Note that the GDELT event records have 57 fields. It is really a flattened hierarchy as fields are repeated for Actor1 and Actor2. Since Scala case classes (as of 2.10) only support 22 fields, and we want to represent the structure, we use nested case classes.

Access nested fields using a dot notation, for example, Actor2.Name. To see a schema of all the fields, do gdelt.printSchema.

Appending new data

For regular RDD's, you could use union or ++ and then run the same operations on them, over the combined datasets. Can this be done with SchemaRDDs? Unfortunately if you use union with them, this produces an RDD[Row] which cannot be queried.

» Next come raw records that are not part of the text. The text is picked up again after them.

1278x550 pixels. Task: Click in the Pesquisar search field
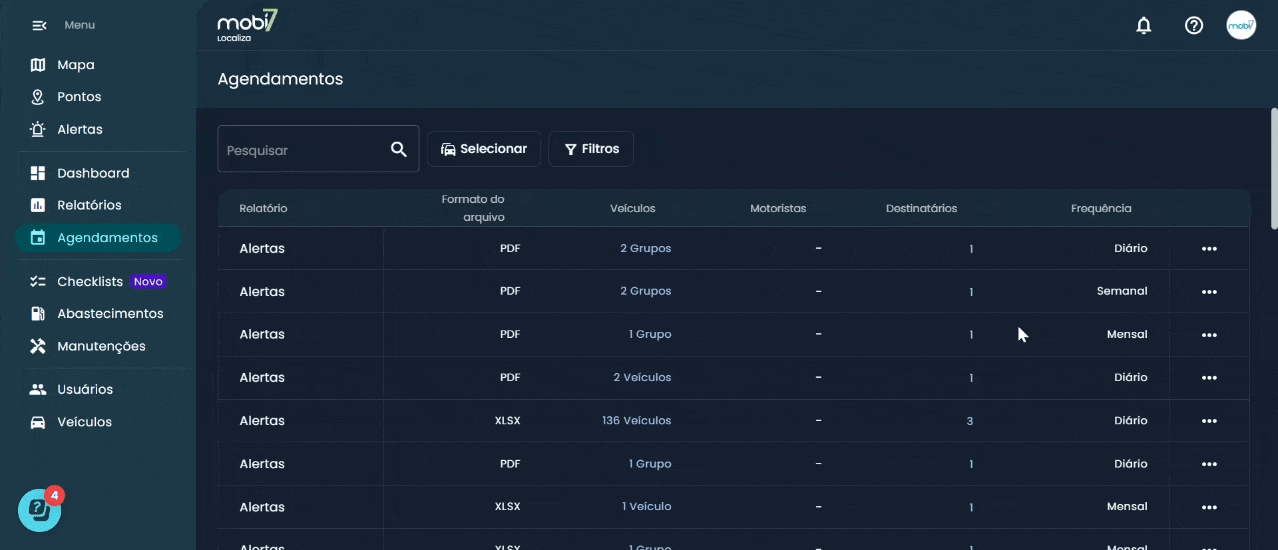tap(300, 150)
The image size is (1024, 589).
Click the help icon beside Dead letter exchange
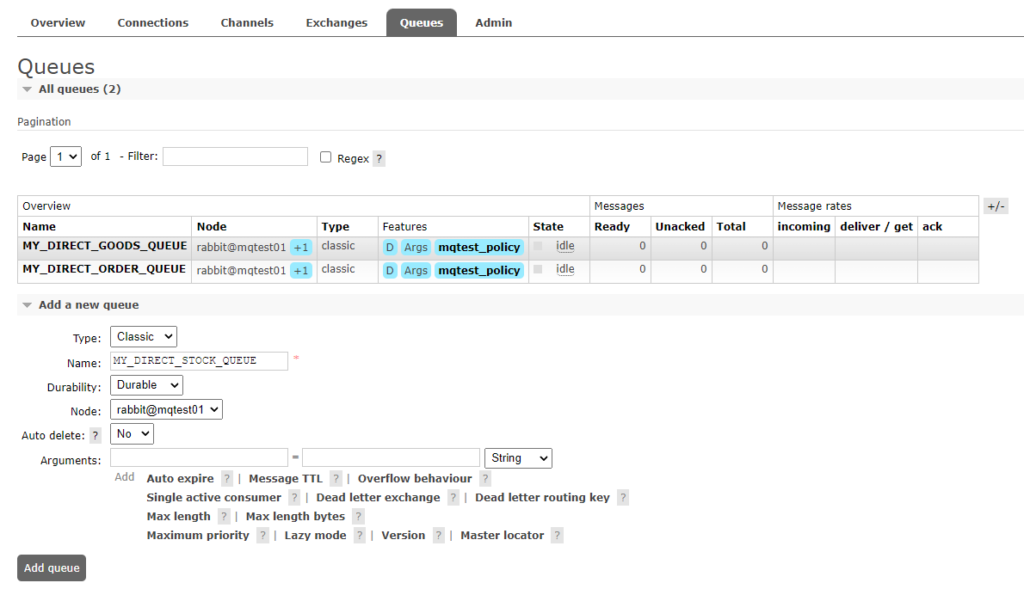[453, 498]
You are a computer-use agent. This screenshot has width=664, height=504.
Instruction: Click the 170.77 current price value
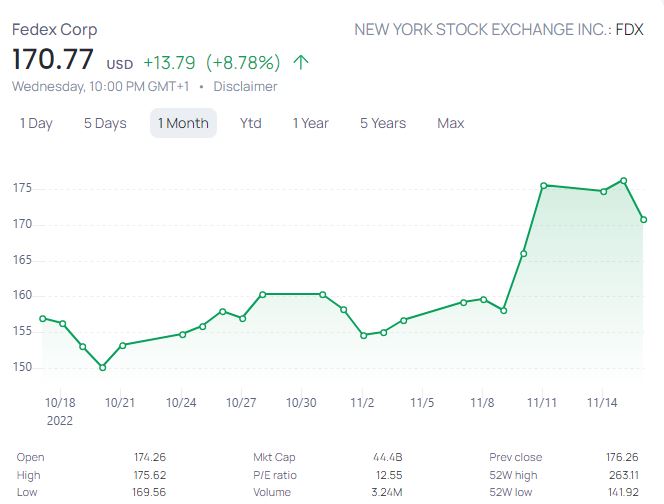point(55,60)
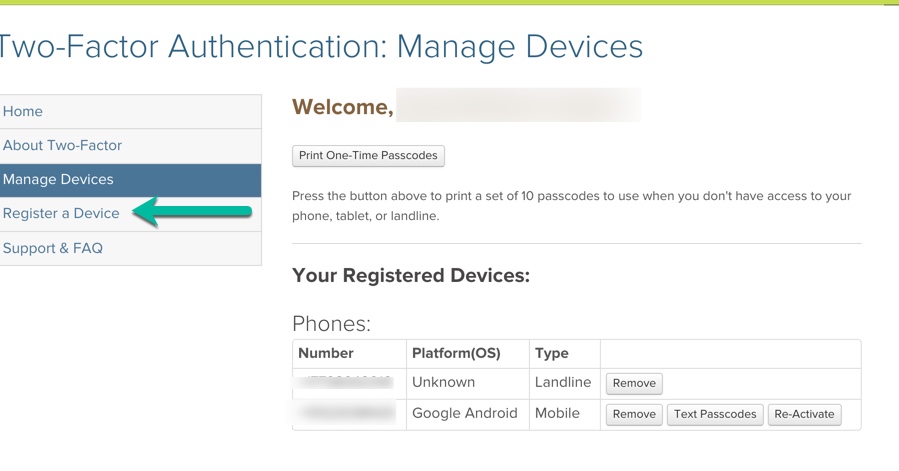Click the Platform(OS) column header
Image resolution: width=899 pixels, height=471 pixels.
(x=456, y=353)
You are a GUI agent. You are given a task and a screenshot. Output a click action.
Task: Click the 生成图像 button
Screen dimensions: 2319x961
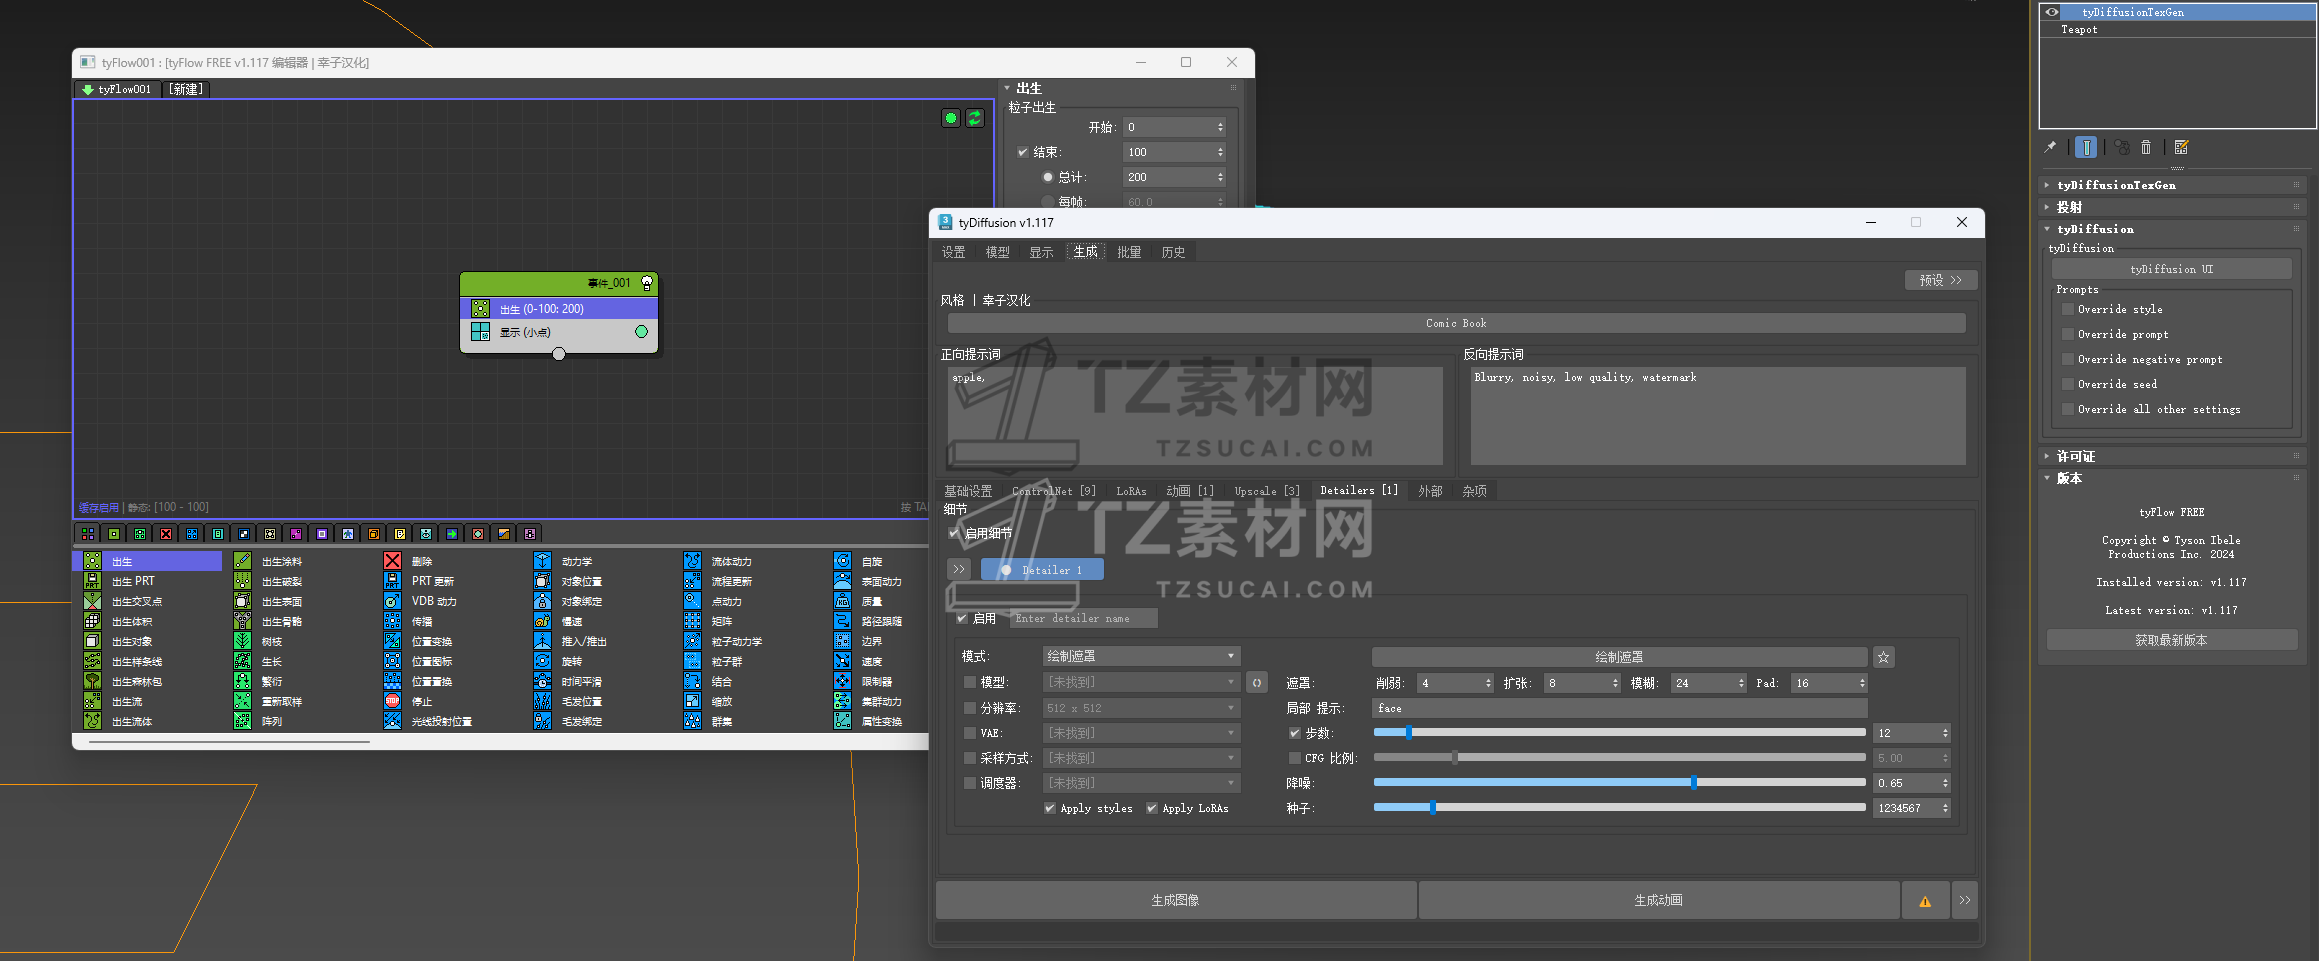(1175, 900)
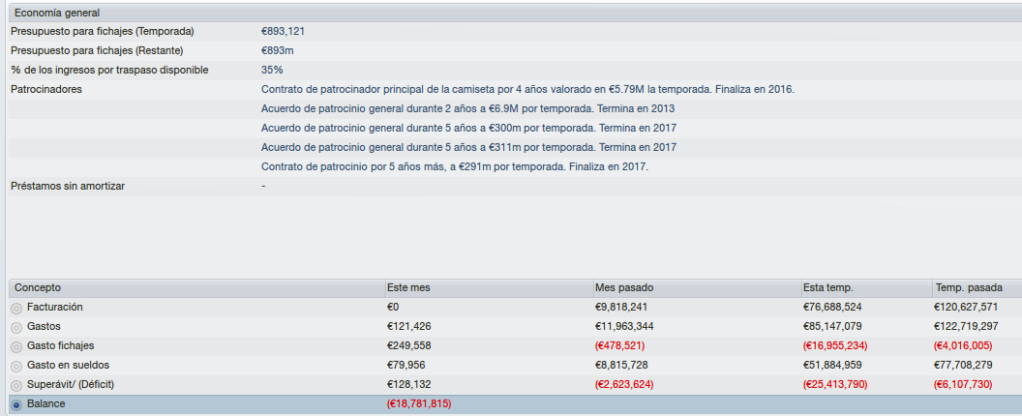
Task: Click the Mes pasado column header
Action: (x=695, y=288)
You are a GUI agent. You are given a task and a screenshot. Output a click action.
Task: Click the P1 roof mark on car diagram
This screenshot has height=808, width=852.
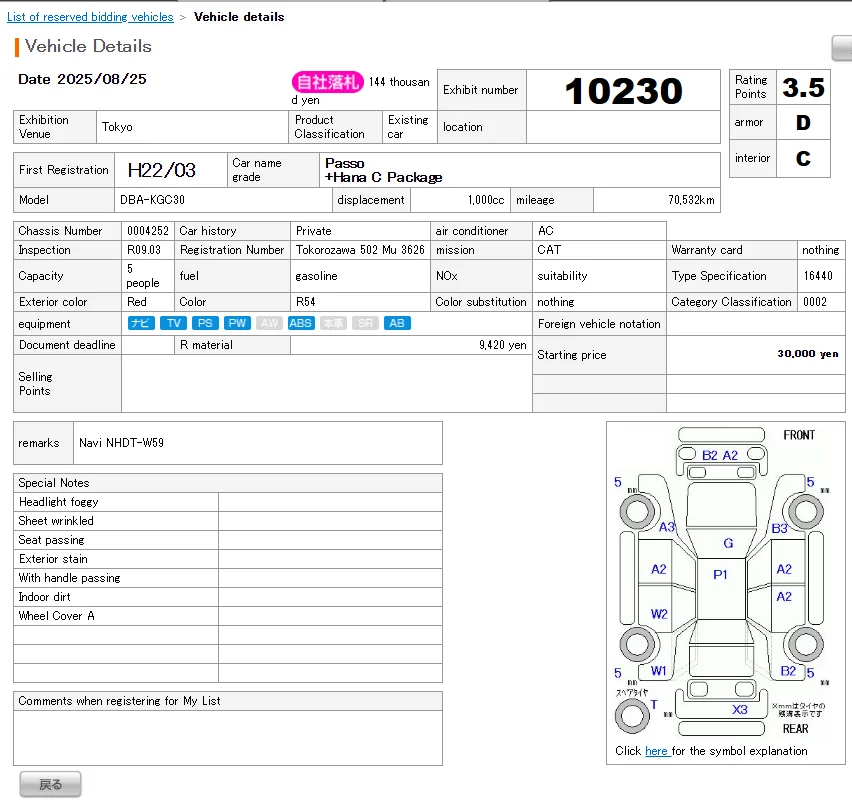tap(720, 575)
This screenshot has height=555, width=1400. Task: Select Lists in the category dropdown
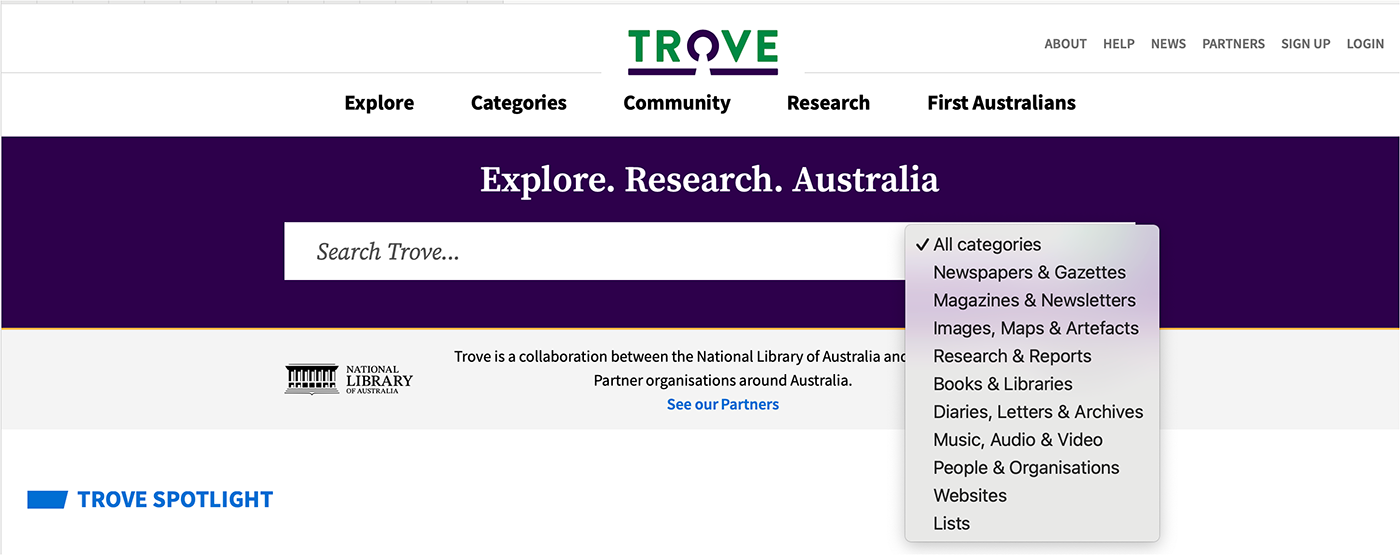click(951, 524)
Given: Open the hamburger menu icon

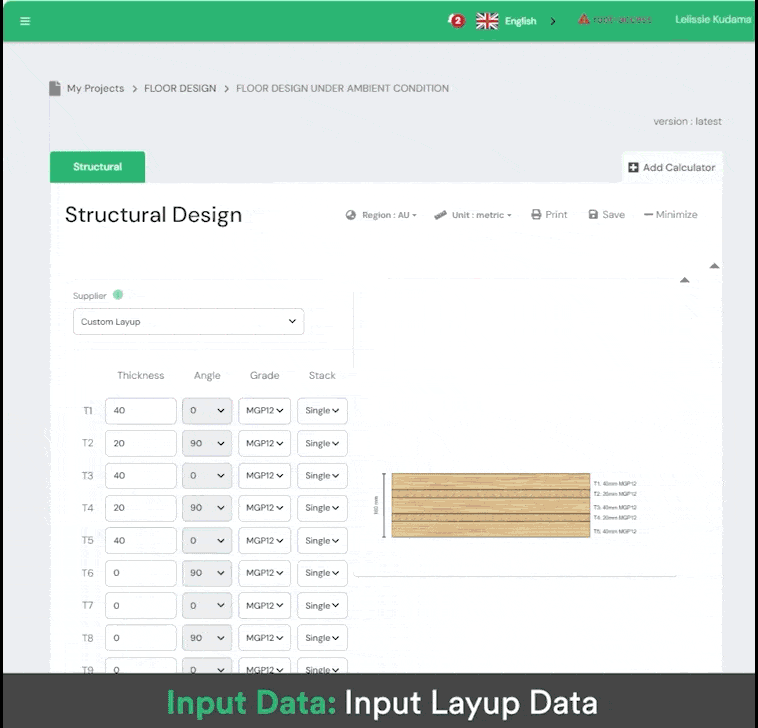Looking at the screenshot, I should [25, 21].
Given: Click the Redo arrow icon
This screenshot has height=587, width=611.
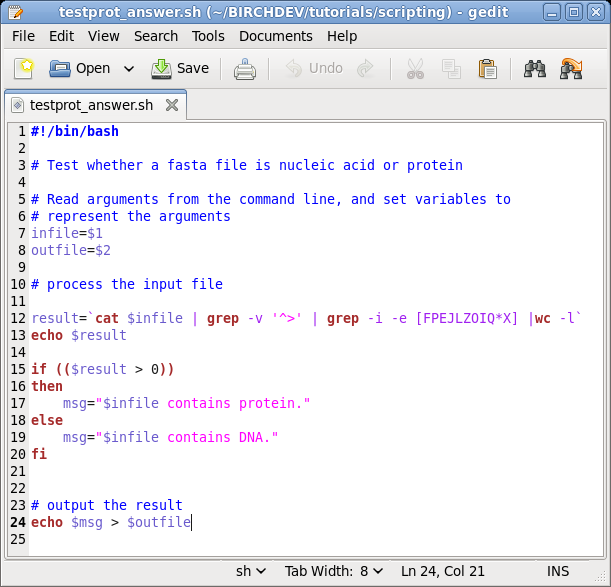Looking at the screenshot, I should pos(366,69).
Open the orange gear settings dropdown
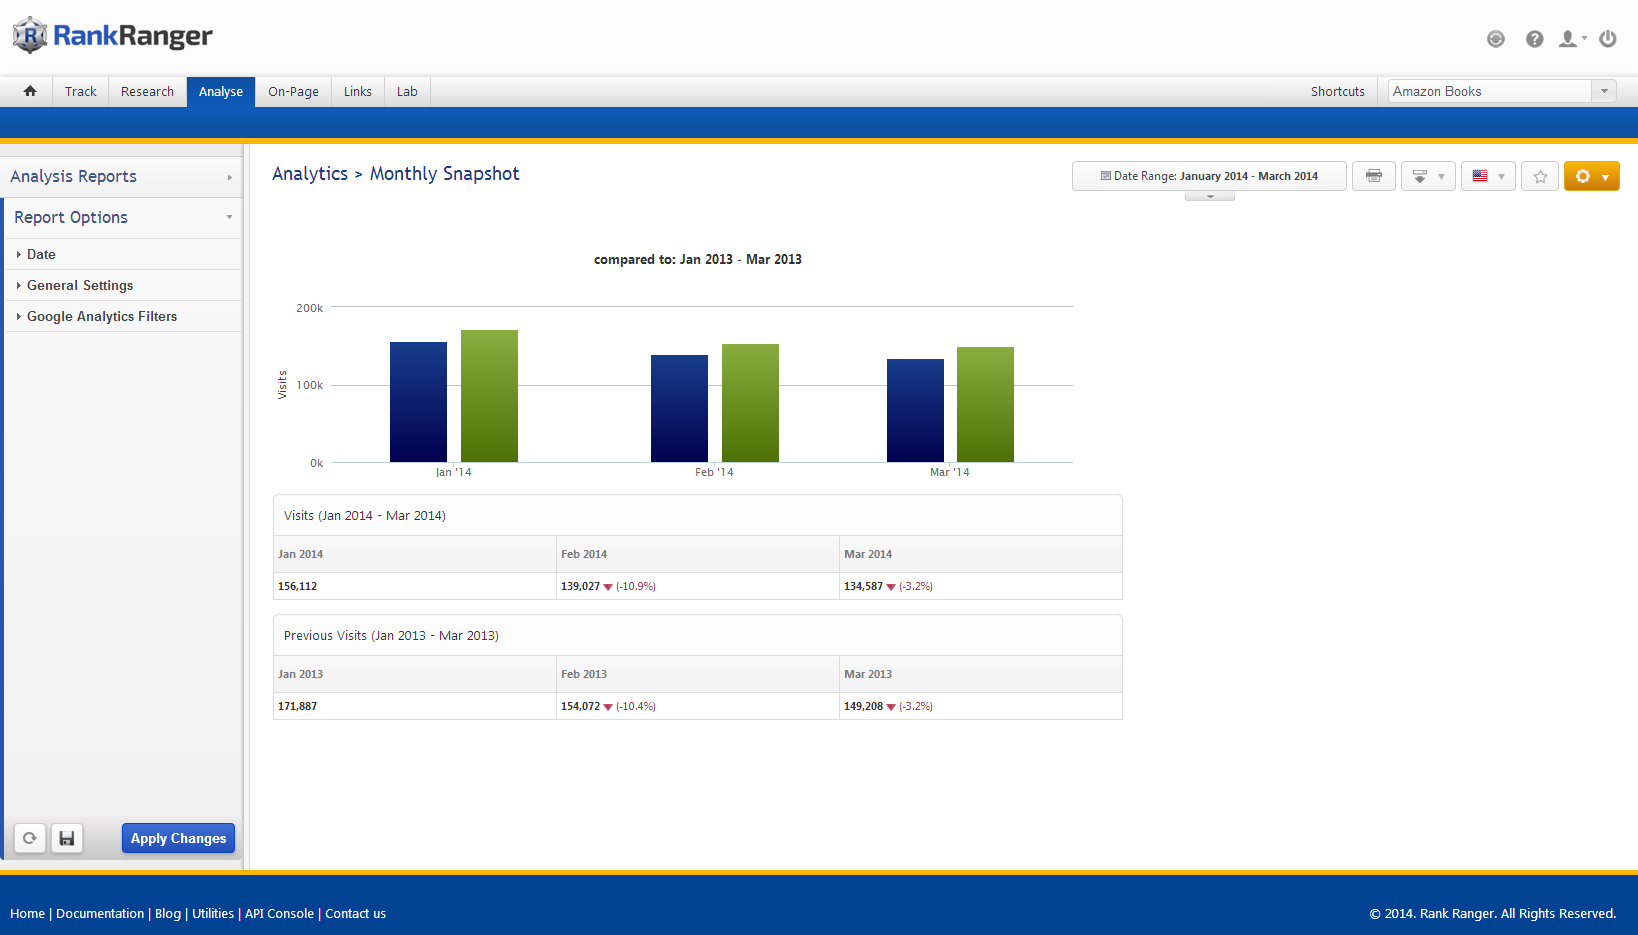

It turns out unionAll will produce a SchemaRDD, which can be queried, but it takes a long time and doesn't appear to use the cached tables.

Interesting GDELT queries

Conclusions (Spark 1.0.2)

  • Spark SQL in 1.0.2 is usable as is and offers pretty fast performance - I could query the first 61 million records (1997-2005) between 0.4 and 2.8 seconds on my AWS 8 x c3.xlarge cluster, depending on query complexity (group bys and order by's - did not test joins)
  • sqlContext only really works with static data. Use hiveContext if you need INSERT INTO, DDL, etc.
  • Spark SQL vs Shark:
    • No real choice, since Shark development is stopped
    • Spark SQL and Catalyst offers huge performance gains
    • Important things from Shark 0.9 missing in Spark SQL: off-heap/Tachyon compressed columnar caching. Loading of only hot columns. Cache write-through. All of which are important for production performance and resiliency.
  • For prototyping, absolutely use Spark's EC2 scripts. Easiest way to spin up a cluster with Spark, HDFS, Tachyon. Spark SQL's HIVE functionality is included. So is Ganglia!
  • For GDELT, and other big datasets with many columns, case classes is not the way to go in Spark 1.0.2. Go Parquet or convert to JSON one line at a time.
  • Performance is affected by data skew. Watch out for .gz files that don't split.
  • Lineage still applies to cached tables. For example, if an executor OOMs and dies, Spark will recompute the cached table from source (S3 raw CSV files, for example) and re-cache. This might skew your data.

Spark SQL TODOs/Bugs

As of 1.0.2.

  • Add support for date columns and geo columns. Or have a better API than just "binary"... maybe a way to describe what the type actually is.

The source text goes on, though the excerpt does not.